§ **WORK TO BE COMPLETED**
Pictures left aside, return the lines below exactly, from the one with "Given: Click the 断开 disconnect button" to the end, including both ends.

--- RECORDS SUPPLIED Enclosed Below ---

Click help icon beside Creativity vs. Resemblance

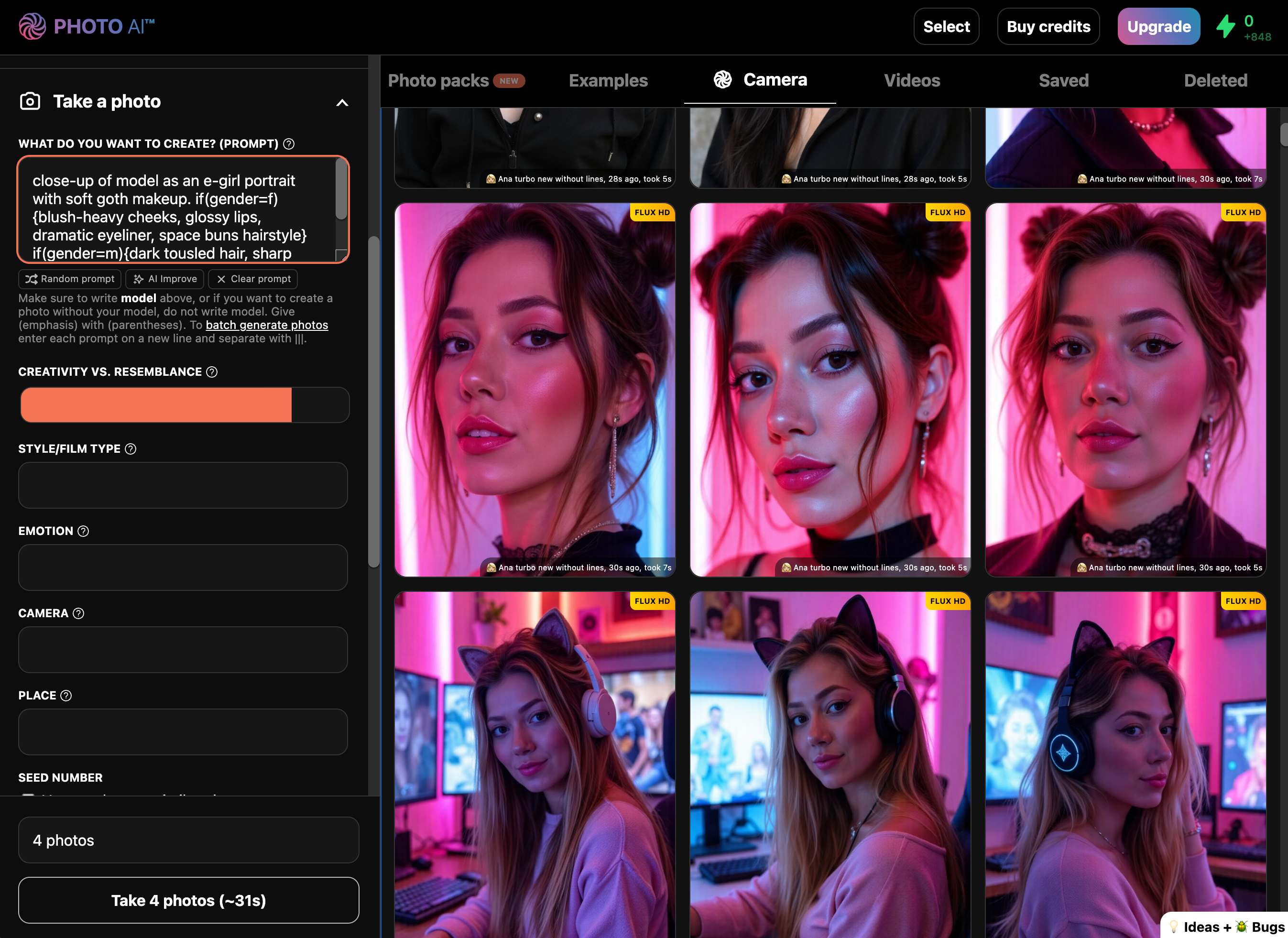coord(212,372)
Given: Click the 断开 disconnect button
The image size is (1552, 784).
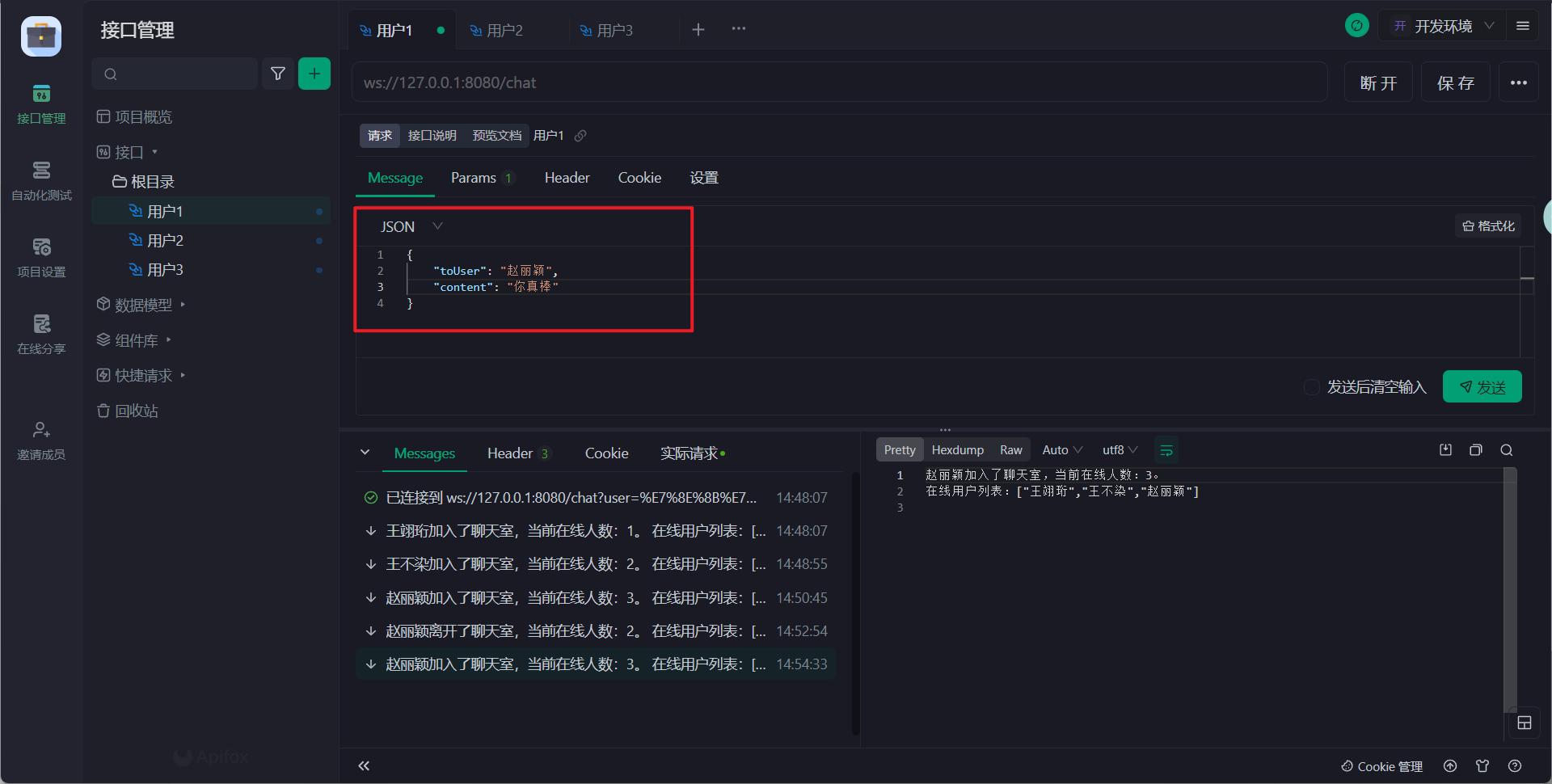Looking at the screenshot, I should click(x=1378, y=82).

--- End of Enclosed RECORDS SUPPLIED ---

§ **ANSWER SECTION**
Given: Click the 断开 disconnect button
The image size is (1552, 784).
Looking at the screenshot, I should click(x=1378, y=82).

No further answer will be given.